About (glark) eighteen years ago I wrote a fantasy novella entitled “A Gift of Fire, A Gift of Blood,” which was—at least in certain circles—wildly popular and still has fans to this day. Since it technicaly remained in print up until just a few years ago, I’ve resisted the idea of putting it into a collection, but I’ve decided that YARF! is pretty much dead to the world. At the convention, I talked with a publisher about the idea of producing a new edition.
This of course leads to the question of whether to revise the story. While there’s something to be said for not mucking with success, the truth is that a lot of people either haven’t read the original version of the story—or haven’t read it in a long time—and together with its sequel story, “The Lighthouse,” there’s basically a novel-length narrative that could probably be strengthened by, well, treating it like a novel. (Looking back, there are things that were added to the story’s “mythology” in later bits that should really have been mentioned. Most obvious so far: one of the main characters belongs to a race which has a name—Derysi—in a later story, yet is never given in the fifty thousand words of the two novellas.)
So. I’ve actually already started. I have about three thousand words written on the new incarnation of “Gift of Fire,” which comprise the first two scenes—the first one a rewrite of the original first scene, an the second one a scene that was referenced but not shown before. (Funny how show, don’t tell actually works in practice.)
Deciding what to do with “Lighthouse” will be harder; while “Gift of Fire” is written in canonical third-person, past-tense from Mika’s point of view, “Lighthouse” is written in first-person present tense, virtually stream of consciousness, from Revar’s point of view. That seemed like a great idea at the time but I’m not sure whether to retool it—still from Revar’s point of view, but back to third-person, past-tense—this time through. The argument against doing that is that, well, it works in the current incarnation, mostly; the argument for doing it is that to make this all work as a novel, I’m going to have to give Mika more to do in the second half beyond just showing up at the end, and it may be easier to do that if I can switch between the two characters’ points of views. (If you’ve read the two, you know what I’m talking about; if you haven’t, I don’t think I’ve given much away.)

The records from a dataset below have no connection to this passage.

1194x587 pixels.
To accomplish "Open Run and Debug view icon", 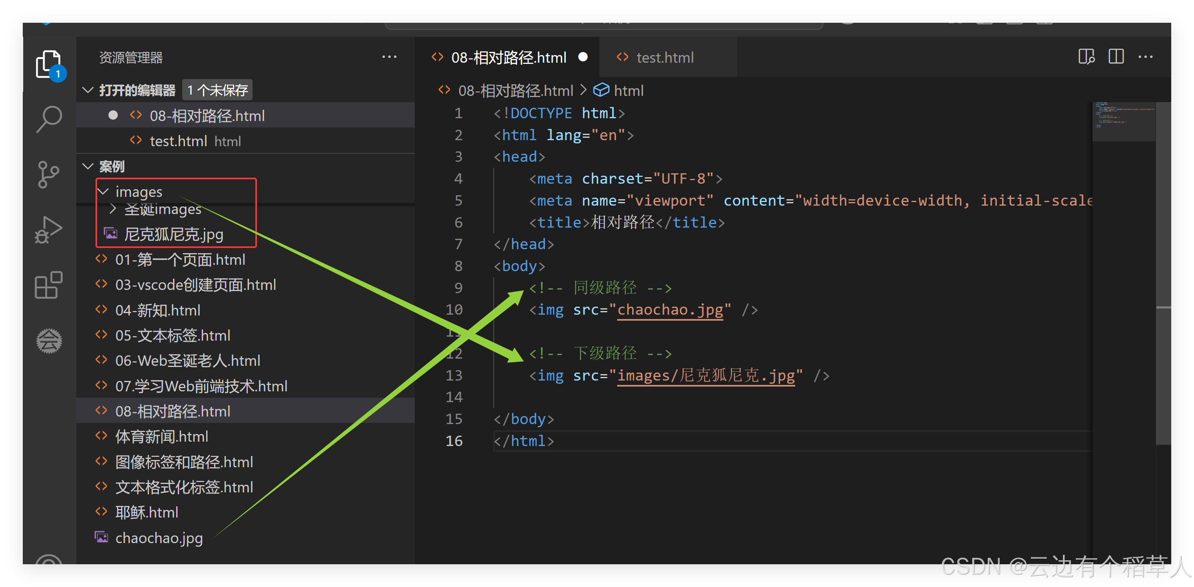I will coord(49,230).
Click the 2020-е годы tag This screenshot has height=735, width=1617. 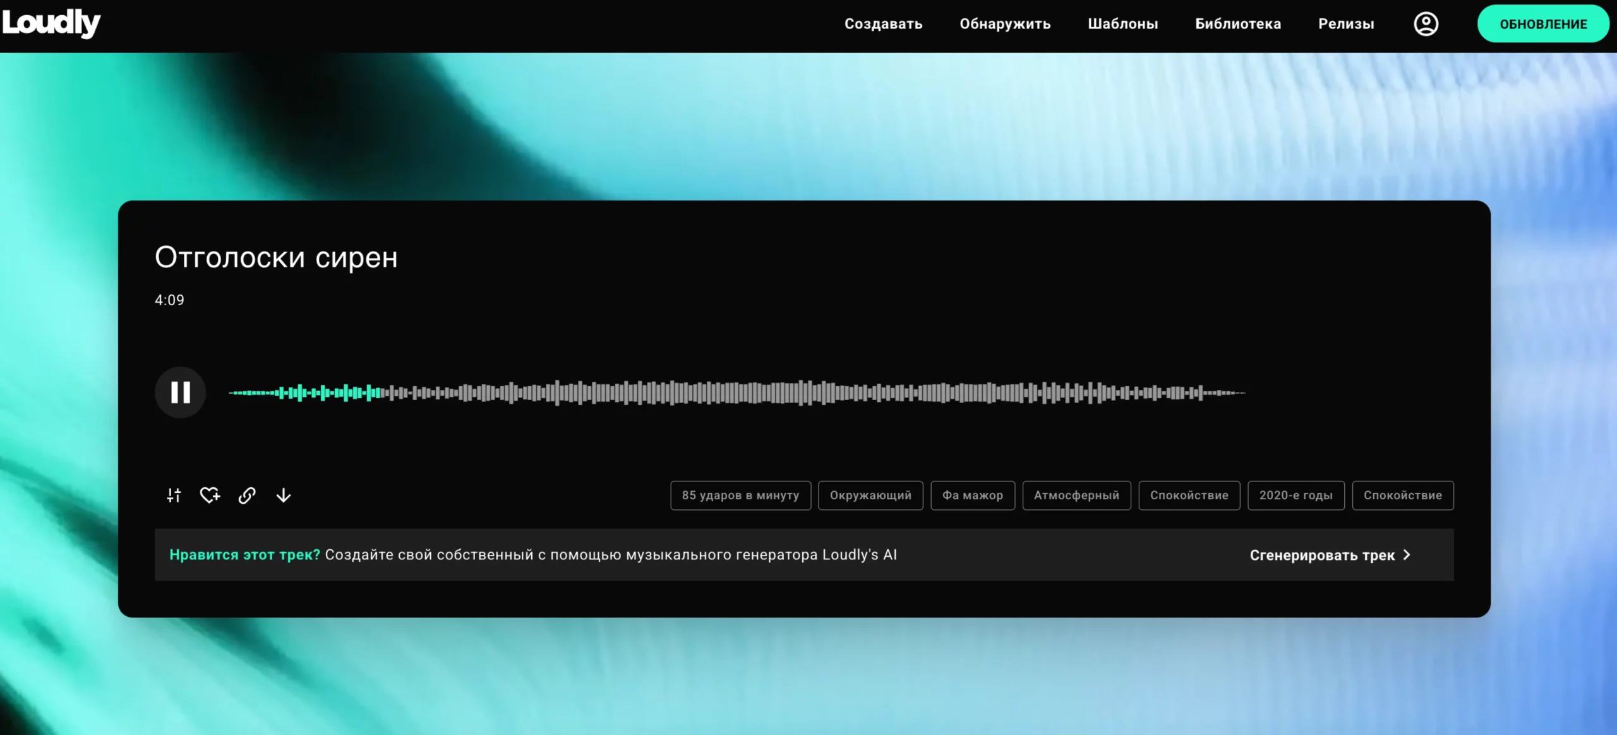pyautogui.click(x=1295, y=495)
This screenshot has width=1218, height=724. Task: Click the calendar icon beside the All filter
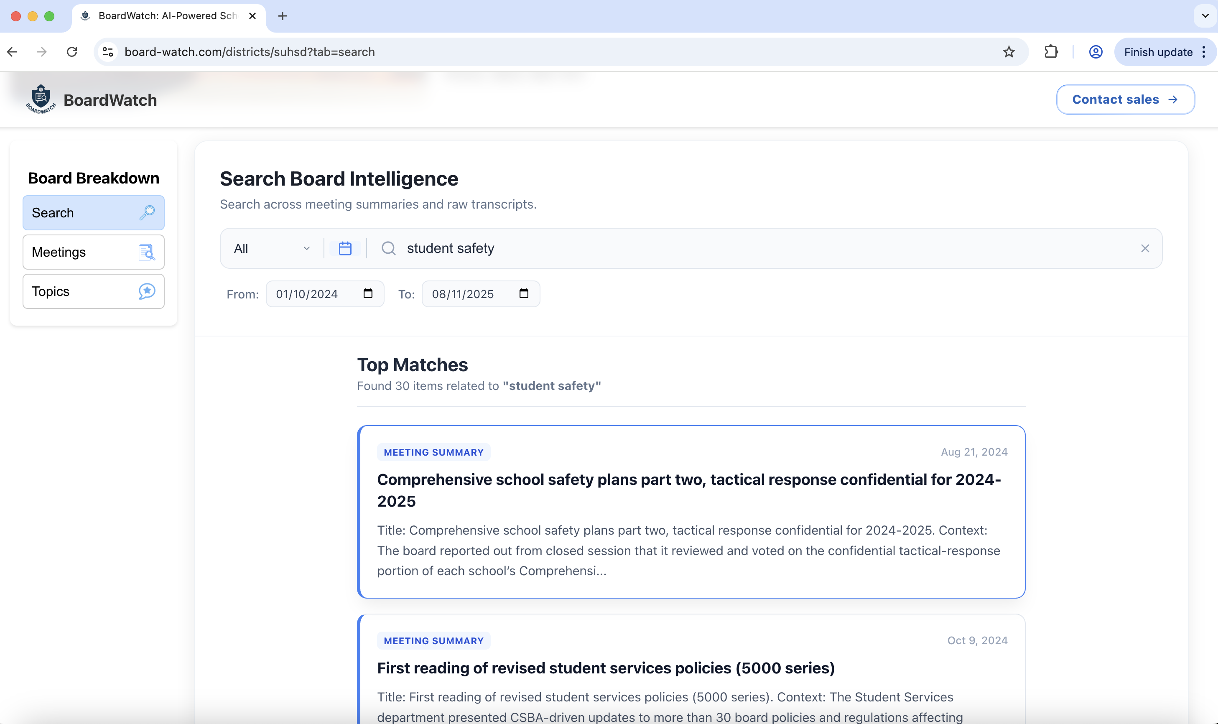pyautogui.click(x=345, y=248)

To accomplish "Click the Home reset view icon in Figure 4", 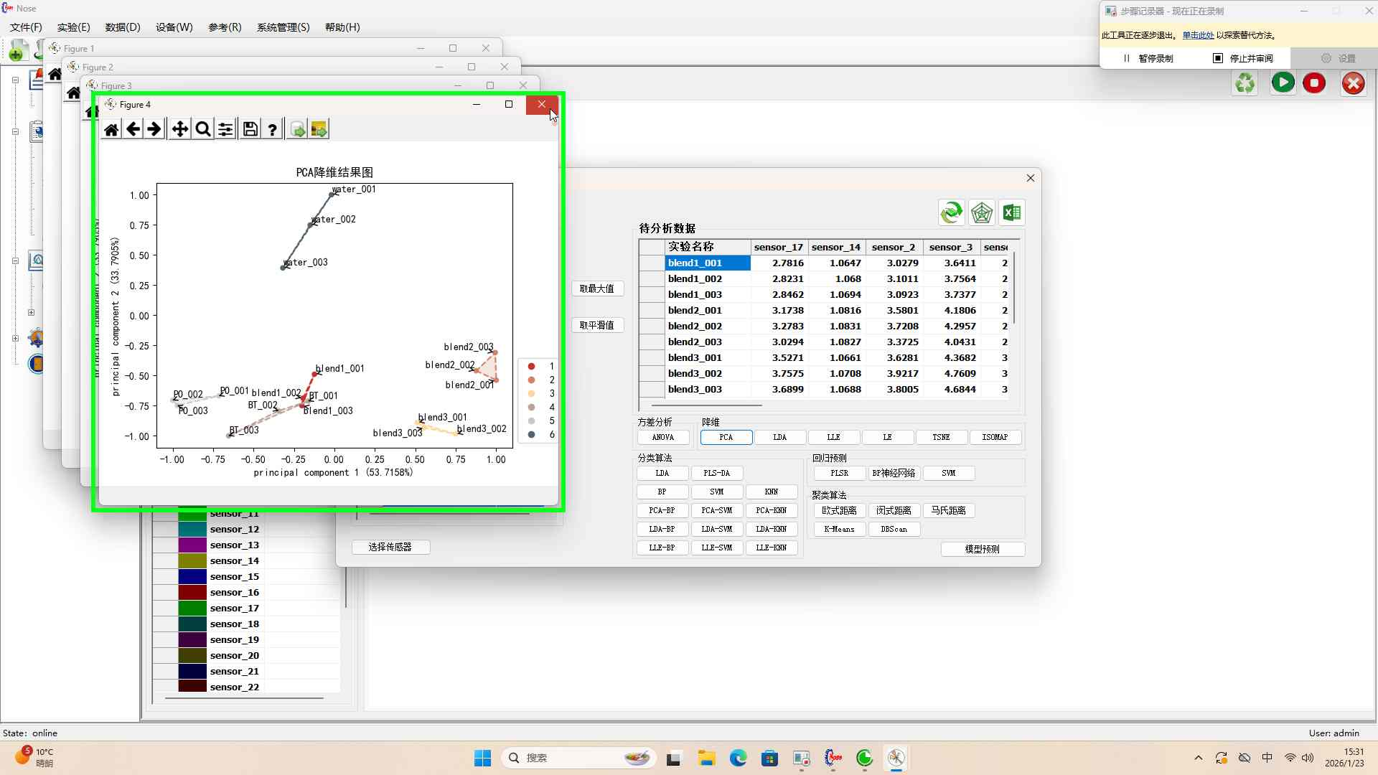I will [111, 129].
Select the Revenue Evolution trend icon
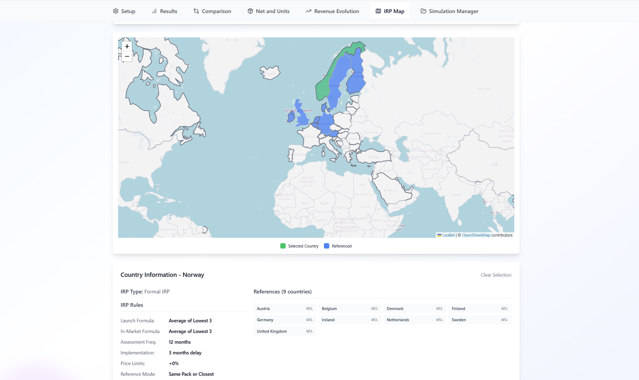This screenshot has height=380, width=639. [x=308, y=11]
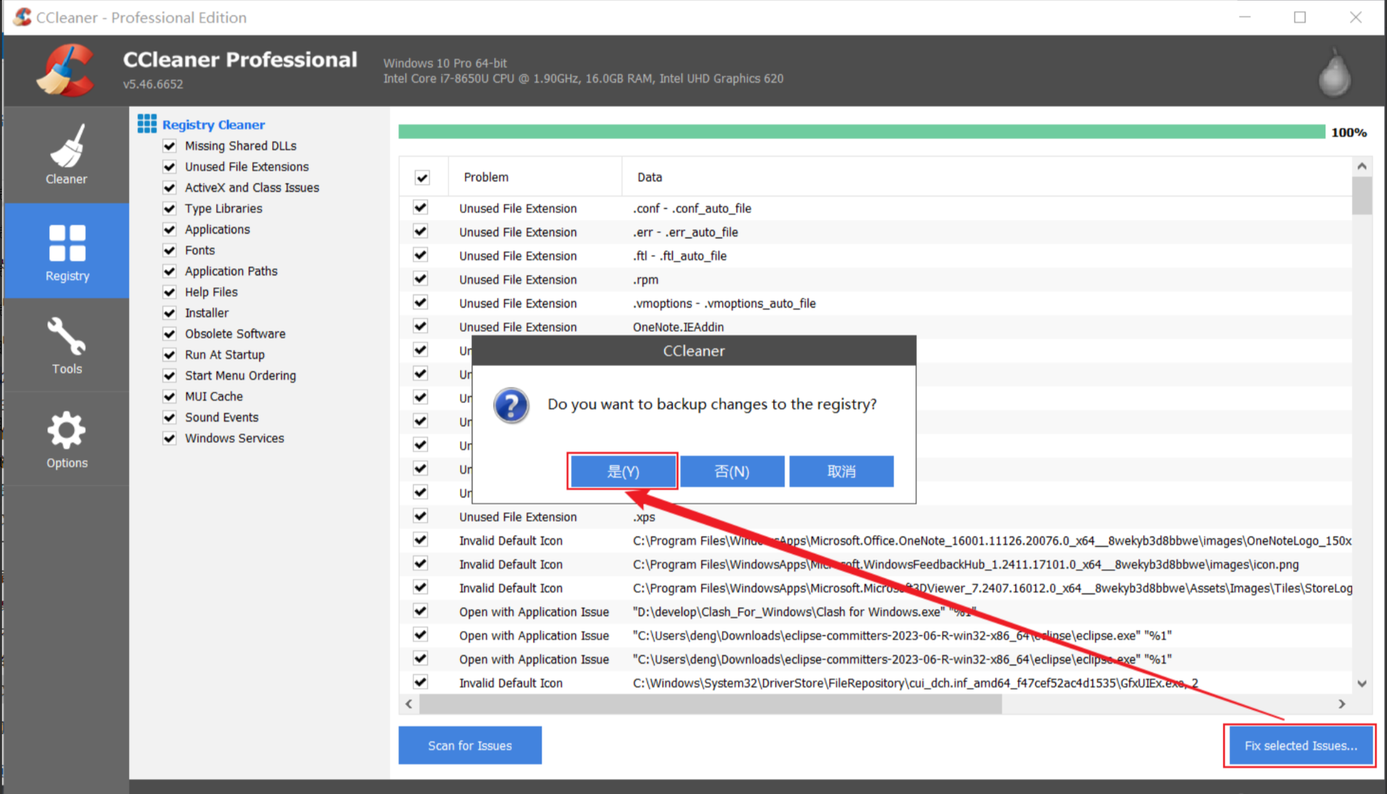Open the Options gear icon
Viewport: 1387px width, 794px height.
click(67, 431)
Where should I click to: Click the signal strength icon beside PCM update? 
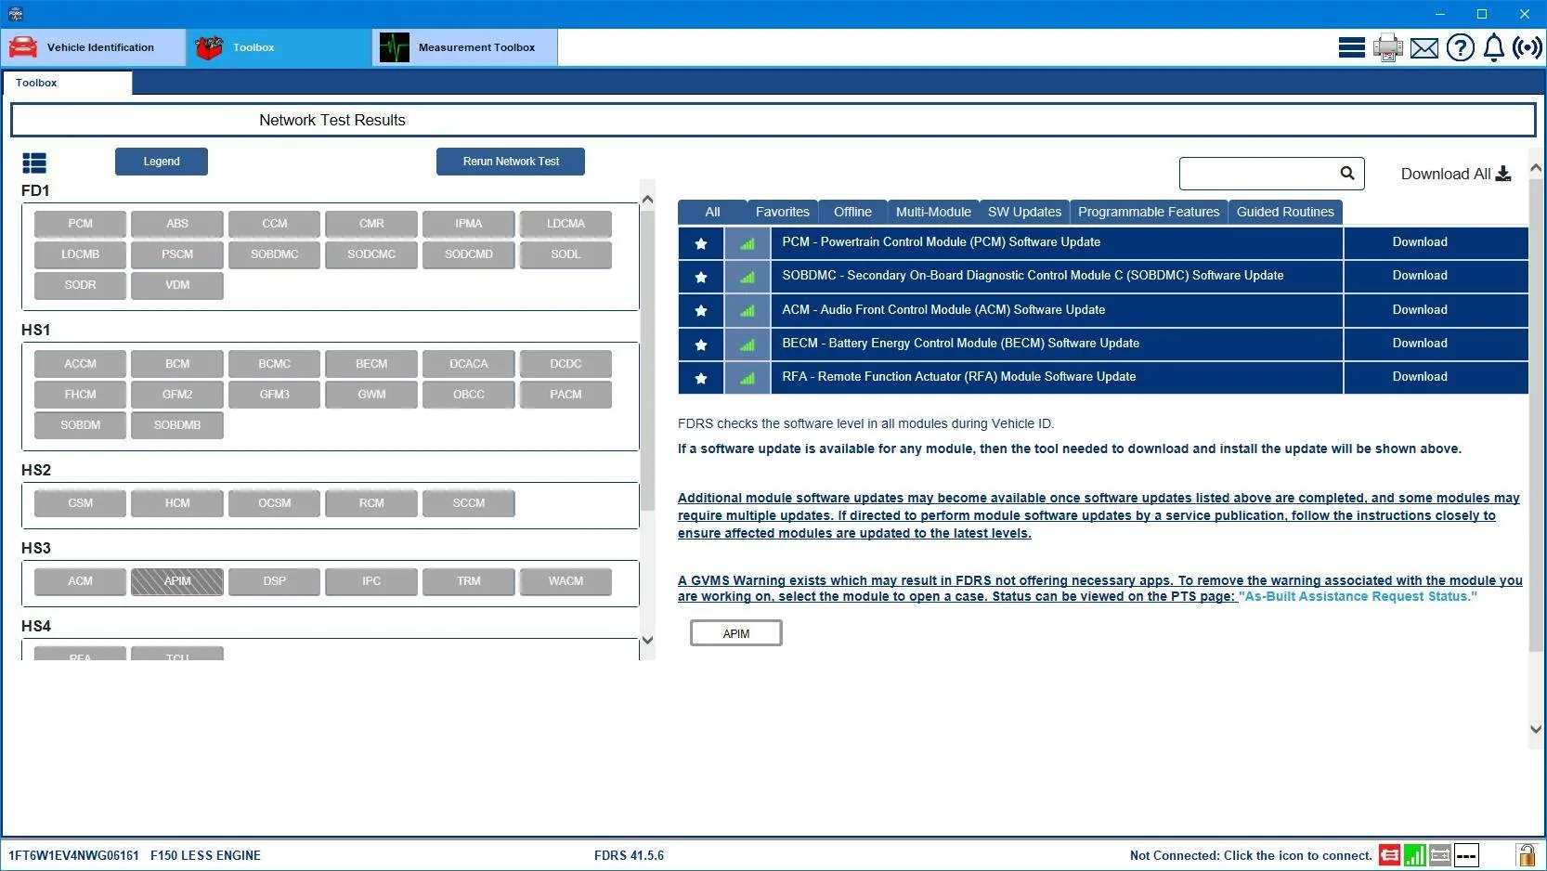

Even so, it’s already been fun to revisit the characters, and the world. This time I’m trying to assume that readers have no familiarity with the world the story’s set in—an assumption that wasn’t necessarily true back in 1990. (Yes, in the early days of the fandom, my stories were actually that well known. Scary, huh?) This actually adds to the fun; I get to re-examine the assumptions I made in the world in the first place, quietly disposing of things I no longer like, and seeing if I can bring out things that, if I’m honest, existed more in world-building notes than in the actual stories themselves. Something that should inform the whole world, for instance, is the idea that magicians are basically Ranea’s equivalent of engineers, fashioning devices that are used in everyday life by normal people—but we don’t see that in practice nearly enough.
I’ve been playing around with my working habits, too, for this project, and as I get energy back I’ll hopefully be able to put more of that into practice. But that’s for another post.